Les ménages et les employés, victimes collatérales
Comme c’est le cas dans les statistiques sur le chômage en Algérie, «les femmes et les jeunes connaissent plus de risque de perdre leur emploi», alors que les hommes ont plus de risque de voir leurs revenus baisser. Par secteur, l’hôtellerie-restauration et le commerce ont été plus vulnérables à voir leurs revenus diminuer ou le perdre. L’onde de choc provoquée par la pandémie a fragilisé sur son passage la trésorerie des ménages, puisque, selon les résultats de l’enquête menée par les chercheurs du Cread, 35% des ménages sondés ont puisé dans leur épargne.

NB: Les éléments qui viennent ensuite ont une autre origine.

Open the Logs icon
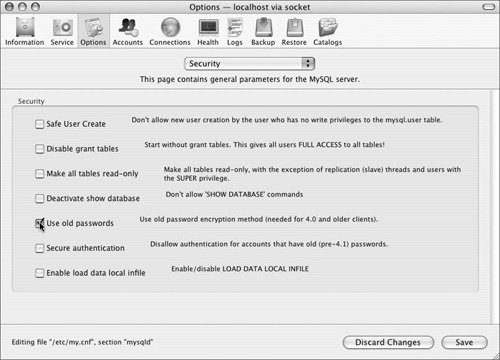The width and height of the screenshot is (500, 360). (x=235, y=27)

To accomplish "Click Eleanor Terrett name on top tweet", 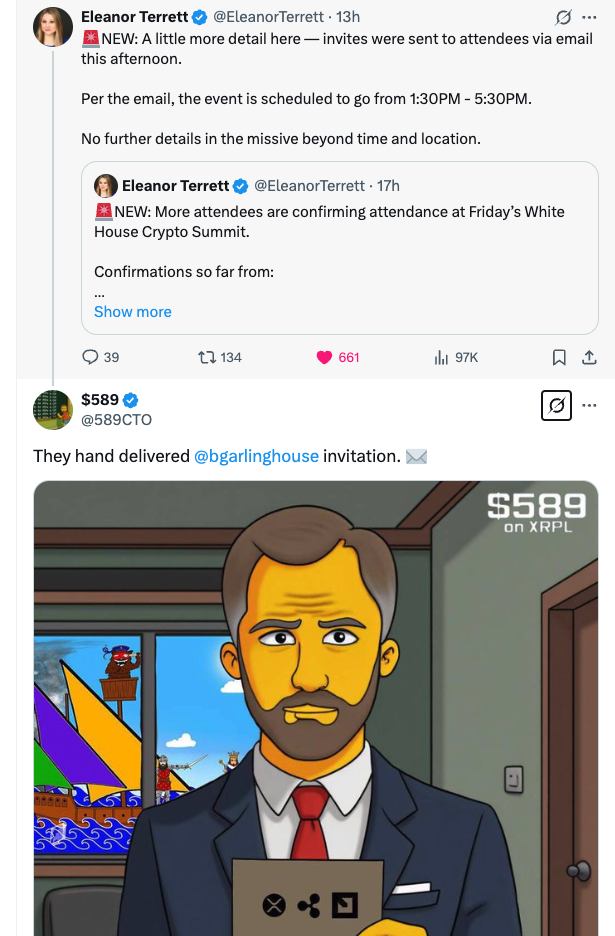I will [134, 17].
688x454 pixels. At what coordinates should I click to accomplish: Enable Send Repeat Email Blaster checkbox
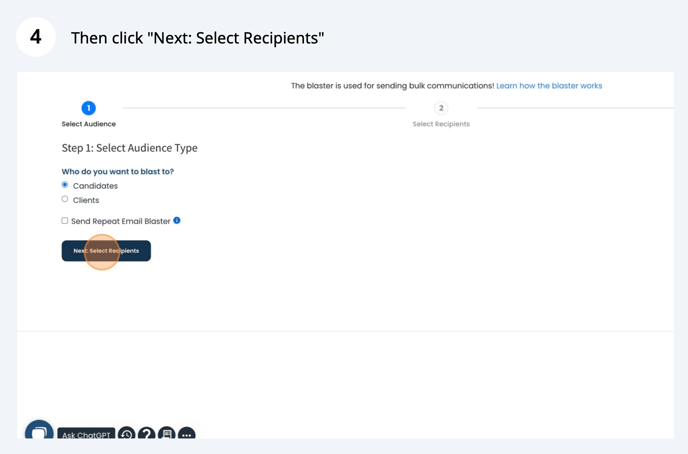(65, 221)
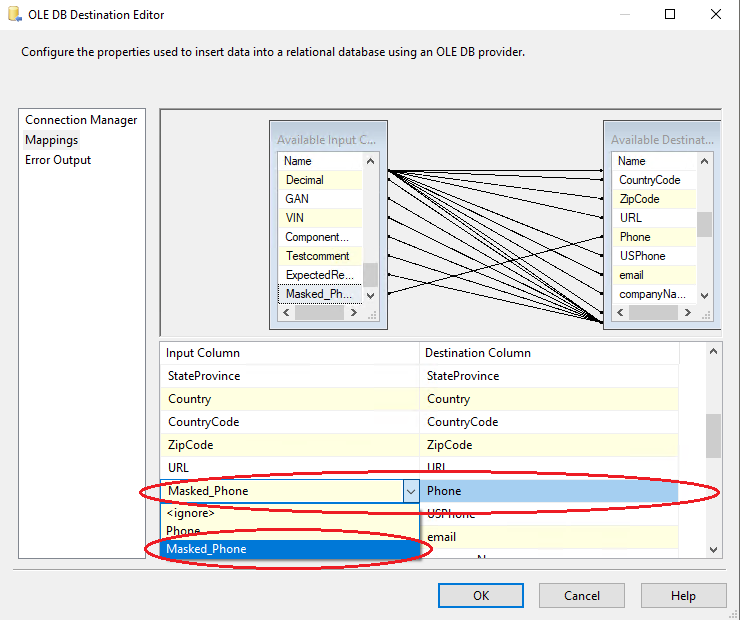This screenshot has height=620, width=740.
Task: Choose Masked_Phone in the dropdown list
Action: point(206,549)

Oualid Merouani a recommandé, à cet effet, «la prise en compte des attentes et préférences de la population pour toute implémentation de politiques sociales, le renforcement du système de protection sociale et le ciblage de la population la plus vulnérable, notamment les jeunes et les femmes». Jusqu’ici, les mesures fiscales et monétaires mises en place aussi bien par la DGI et la Banque centrale ont joué les amortisseurs, mais le niveau des faillites des entreprises risque d’être conséquent si de nouvelles mesures ne sont pas prises, se rapportant essentiellement à la facilitation de l’accès aux crédits d’investissements et la baisse de la pression fiscale qui pèse sur les entreprises, à l’heure où leurs trésoreries ont du mal à faire face à la hausse des charges sociales et les coûts de production.
Les baisses successives de la valeur de la monnaie nationale n’ont fait qu’aggraver la situation de certaines PME, à travers la hausse des matières premières à l’importation, laquelle s’est traduite par une hausse des coûts de la production. Répercuter cette hausse sur les produits mis en vente était un exercice risqué pour les entreprises compte tenu de la baisse drastique de la consommation des ménages courant 2020. Cette situation dans laquelle se débattent les entreprises depuis maintenant plus d’une année appelle à des mesures ambitieuses à la hauteur des conséquences générées par le choc pandémique. Faute de quoi le retour de la croissance risque d’être remis aux calendes grecques.